▶ _Task details_:
From the line with "You are a computer-use" down to the final line of the material, please transcribe everything exactly, but leave the pictures out.

▶ _Entries shown_:
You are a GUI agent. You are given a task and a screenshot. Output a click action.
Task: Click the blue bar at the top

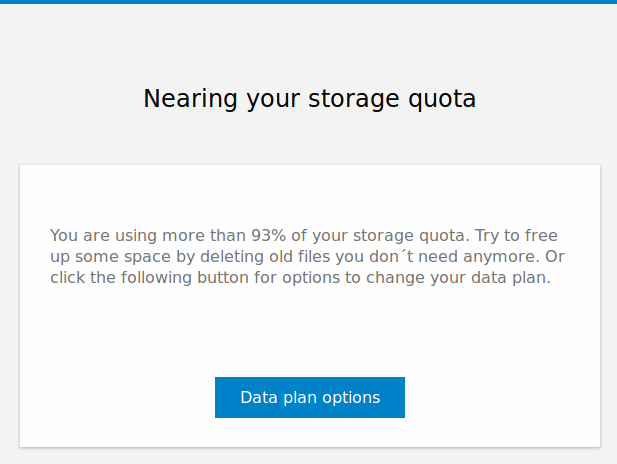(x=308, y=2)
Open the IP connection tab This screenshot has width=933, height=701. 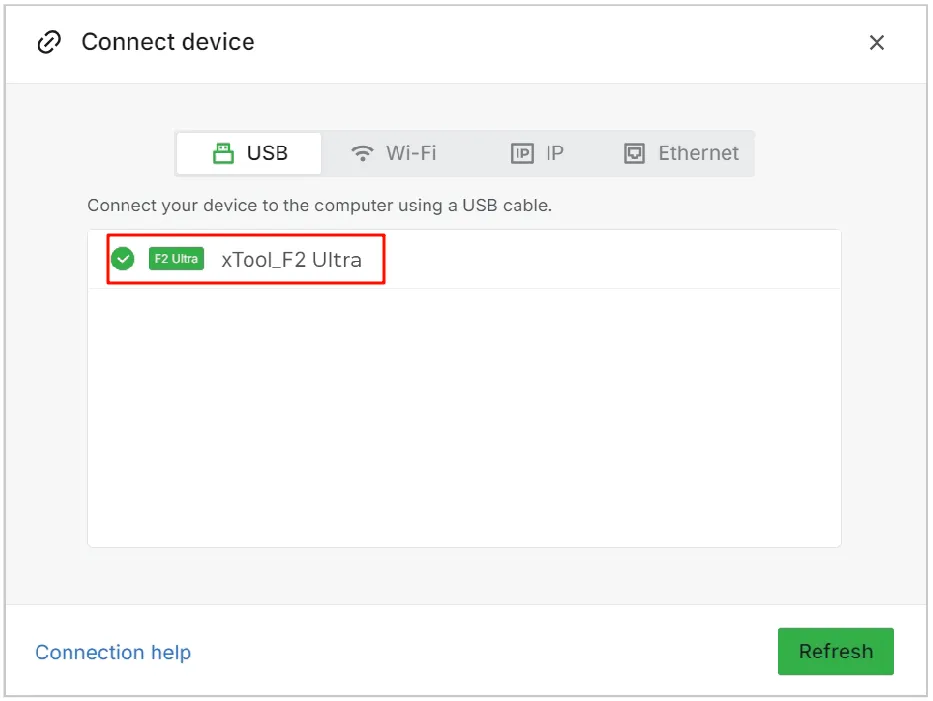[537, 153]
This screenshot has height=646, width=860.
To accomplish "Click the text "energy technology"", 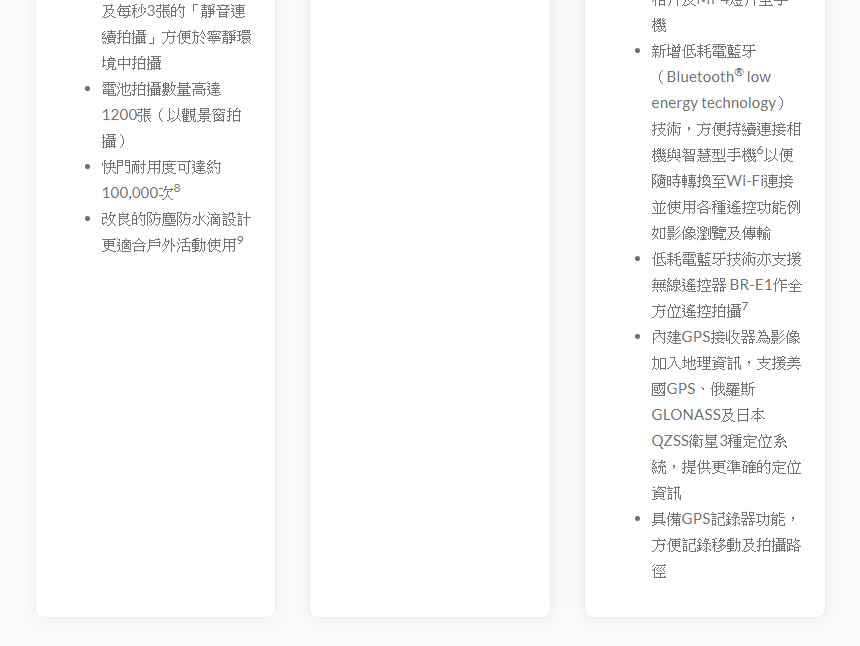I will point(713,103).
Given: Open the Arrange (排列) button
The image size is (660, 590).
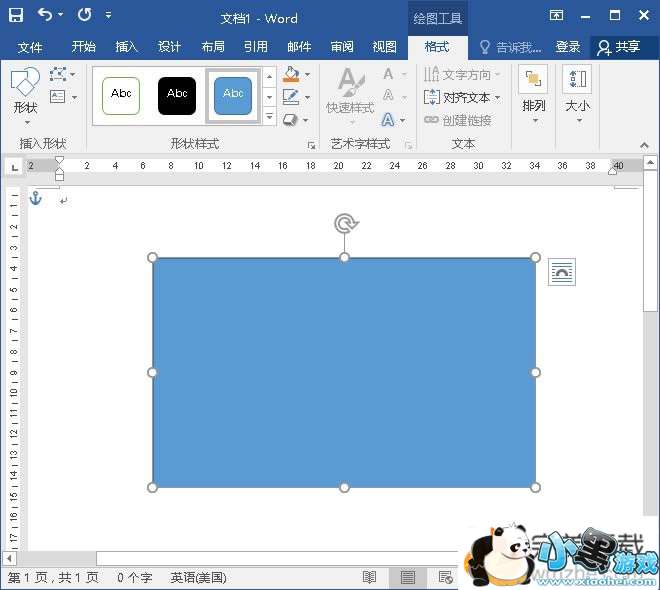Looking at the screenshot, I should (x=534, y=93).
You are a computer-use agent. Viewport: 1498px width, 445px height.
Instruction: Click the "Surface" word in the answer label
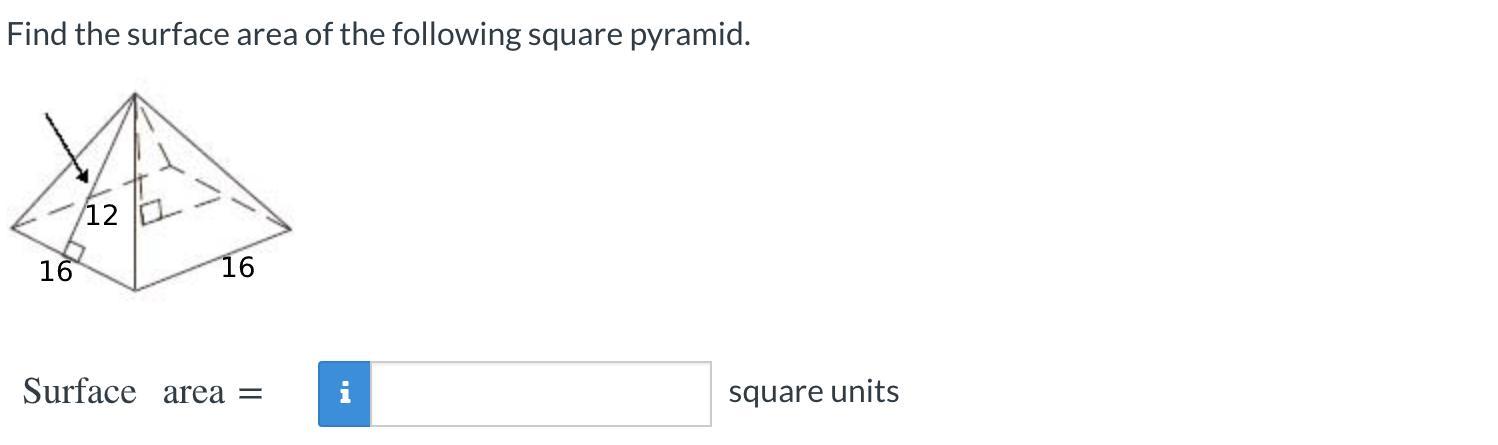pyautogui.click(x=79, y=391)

▶ _Solution below_:
You are a computer-use agent. Viewport: 1498px width, 445px height.
Instruction: Click the "Surface" word in the answer label
pyautogui.click(x=79, y=391)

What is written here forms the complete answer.